## BEGIN

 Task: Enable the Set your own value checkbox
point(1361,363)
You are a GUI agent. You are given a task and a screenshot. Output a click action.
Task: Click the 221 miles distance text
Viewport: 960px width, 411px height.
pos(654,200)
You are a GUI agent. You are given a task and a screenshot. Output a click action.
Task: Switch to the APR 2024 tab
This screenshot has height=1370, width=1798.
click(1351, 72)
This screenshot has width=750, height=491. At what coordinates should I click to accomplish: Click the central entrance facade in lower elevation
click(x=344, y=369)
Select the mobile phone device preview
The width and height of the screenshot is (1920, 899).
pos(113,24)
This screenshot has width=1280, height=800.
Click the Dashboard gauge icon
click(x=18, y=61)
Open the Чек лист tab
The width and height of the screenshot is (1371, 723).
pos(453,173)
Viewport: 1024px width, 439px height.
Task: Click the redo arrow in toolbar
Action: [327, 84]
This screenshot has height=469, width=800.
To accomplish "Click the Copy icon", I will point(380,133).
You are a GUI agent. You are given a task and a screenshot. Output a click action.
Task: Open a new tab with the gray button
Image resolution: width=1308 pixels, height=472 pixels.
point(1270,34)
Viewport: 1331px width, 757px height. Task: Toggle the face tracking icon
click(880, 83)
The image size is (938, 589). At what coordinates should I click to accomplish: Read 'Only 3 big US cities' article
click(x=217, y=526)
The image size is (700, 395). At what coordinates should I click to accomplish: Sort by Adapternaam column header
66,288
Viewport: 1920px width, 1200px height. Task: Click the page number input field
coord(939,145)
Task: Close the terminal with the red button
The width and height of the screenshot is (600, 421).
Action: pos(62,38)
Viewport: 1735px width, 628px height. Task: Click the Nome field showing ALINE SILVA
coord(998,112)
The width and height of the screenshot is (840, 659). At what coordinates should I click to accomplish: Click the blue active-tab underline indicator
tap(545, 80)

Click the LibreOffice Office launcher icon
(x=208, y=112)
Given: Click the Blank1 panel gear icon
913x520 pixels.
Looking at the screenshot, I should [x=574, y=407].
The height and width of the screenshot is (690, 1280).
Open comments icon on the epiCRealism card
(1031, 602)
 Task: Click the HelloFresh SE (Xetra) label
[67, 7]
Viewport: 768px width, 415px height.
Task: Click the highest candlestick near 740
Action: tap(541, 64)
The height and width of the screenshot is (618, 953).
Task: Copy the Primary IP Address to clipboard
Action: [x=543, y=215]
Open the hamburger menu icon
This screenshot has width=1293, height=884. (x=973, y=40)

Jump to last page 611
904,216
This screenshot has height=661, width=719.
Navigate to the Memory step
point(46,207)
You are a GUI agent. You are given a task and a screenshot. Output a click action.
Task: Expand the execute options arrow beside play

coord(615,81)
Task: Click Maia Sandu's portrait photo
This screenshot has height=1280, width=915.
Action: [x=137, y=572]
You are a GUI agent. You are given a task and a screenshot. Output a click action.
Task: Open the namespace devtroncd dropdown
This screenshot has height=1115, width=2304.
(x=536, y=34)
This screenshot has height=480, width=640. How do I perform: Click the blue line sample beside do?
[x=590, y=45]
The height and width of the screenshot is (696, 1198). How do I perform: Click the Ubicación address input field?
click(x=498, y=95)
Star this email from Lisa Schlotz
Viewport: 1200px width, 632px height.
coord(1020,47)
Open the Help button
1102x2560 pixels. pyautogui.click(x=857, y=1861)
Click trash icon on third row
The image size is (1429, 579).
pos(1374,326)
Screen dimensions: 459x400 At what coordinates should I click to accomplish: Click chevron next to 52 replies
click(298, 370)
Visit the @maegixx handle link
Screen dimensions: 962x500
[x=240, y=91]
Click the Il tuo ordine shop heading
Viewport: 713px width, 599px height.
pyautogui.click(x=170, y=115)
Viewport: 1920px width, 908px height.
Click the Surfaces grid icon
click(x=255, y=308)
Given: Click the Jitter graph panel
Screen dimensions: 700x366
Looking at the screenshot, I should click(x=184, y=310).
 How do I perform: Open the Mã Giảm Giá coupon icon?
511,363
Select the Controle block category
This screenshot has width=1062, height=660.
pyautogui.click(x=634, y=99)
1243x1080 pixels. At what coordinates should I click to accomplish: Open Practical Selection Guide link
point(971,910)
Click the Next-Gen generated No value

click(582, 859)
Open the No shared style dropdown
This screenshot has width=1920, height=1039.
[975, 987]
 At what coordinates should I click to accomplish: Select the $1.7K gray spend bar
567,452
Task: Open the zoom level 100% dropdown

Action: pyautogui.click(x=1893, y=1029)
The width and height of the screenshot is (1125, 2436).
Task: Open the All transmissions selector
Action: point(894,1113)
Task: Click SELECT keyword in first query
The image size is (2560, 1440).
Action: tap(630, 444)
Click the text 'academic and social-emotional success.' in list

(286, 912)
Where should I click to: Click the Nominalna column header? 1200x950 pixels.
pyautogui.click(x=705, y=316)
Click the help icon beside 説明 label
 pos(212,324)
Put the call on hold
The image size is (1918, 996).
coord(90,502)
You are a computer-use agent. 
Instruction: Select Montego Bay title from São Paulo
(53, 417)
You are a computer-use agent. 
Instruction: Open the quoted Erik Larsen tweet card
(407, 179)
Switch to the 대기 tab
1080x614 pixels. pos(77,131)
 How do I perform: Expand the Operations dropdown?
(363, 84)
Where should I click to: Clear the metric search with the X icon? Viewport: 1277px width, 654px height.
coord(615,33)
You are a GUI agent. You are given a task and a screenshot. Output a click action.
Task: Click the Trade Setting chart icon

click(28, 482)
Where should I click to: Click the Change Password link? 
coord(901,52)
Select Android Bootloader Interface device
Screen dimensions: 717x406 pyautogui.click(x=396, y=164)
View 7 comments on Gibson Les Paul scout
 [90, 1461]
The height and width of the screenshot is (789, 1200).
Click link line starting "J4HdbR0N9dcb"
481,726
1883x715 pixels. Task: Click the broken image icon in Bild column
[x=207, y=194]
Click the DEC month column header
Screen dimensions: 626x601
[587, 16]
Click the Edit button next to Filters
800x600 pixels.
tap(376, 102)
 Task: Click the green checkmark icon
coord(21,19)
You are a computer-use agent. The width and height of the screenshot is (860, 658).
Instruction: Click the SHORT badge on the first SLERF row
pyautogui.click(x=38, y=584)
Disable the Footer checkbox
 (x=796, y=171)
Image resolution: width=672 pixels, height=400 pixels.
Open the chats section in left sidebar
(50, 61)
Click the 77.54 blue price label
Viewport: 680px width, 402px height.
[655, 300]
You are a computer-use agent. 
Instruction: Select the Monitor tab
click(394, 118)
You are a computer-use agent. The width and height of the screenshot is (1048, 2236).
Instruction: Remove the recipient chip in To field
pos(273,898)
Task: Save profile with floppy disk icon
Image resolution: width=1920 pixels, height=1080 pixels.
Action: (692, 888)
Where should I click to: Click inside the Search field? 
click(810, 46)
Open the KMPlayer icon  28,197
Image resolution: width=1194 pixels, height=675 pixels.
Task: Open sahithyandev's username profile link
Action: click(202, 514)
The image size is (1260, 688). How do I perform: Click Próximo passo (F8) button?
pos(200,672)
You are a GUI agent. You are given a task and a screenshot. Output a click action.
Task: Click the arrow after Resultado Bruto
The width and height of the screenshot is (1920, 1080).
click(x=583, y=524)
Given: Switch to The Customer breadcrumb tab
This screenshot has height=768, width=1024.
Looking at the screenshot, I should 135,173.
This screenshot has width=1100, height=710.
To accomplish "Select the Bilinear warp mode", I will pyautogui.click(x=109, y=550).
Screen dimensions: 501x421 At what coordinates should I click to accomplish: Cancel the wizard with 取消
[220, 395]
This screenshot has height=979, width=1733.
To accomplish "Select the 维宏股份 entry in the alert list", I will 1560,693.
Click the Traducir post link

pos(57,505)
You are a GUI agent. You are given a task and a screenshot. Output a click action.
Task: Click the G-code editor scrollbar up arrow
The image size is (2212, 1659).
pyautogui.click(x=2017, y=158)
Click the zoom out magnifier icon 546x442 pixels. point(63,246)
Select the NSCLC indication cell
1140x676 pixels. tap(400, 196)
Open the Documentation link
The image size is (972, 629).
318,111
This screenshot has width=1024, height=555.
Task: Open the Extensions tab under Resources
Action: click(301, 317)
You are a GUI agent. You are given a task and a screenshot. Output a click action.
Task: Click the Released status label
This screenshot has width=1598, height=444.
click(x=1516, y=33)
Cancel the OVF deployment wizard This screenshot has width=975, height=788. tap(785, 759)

## END

TO DO => From the listing above, pick out every line that contains the string "pyautogui", and copy each of those lines in full.

TASK SOLUTION =>
1102x2560 pixels. pyautogui.click(x=857, y=1861)
pyautogui.click(x=170, y=115)
pyautogui.click(x=634, y=99)
Action: pyautogui.click(x=1893, y=1029)
pyautogui.click(x=705, y=316)
Screen dimensions: 717x406 pyautogui.click(x=396, y=164)
pyautogui.click(x=38, y=584)
To accomplish "Select the Bilinear warp mode", I will pyautogui.click(x=109, y=550).
pyautogui.click(x=2017, y=158)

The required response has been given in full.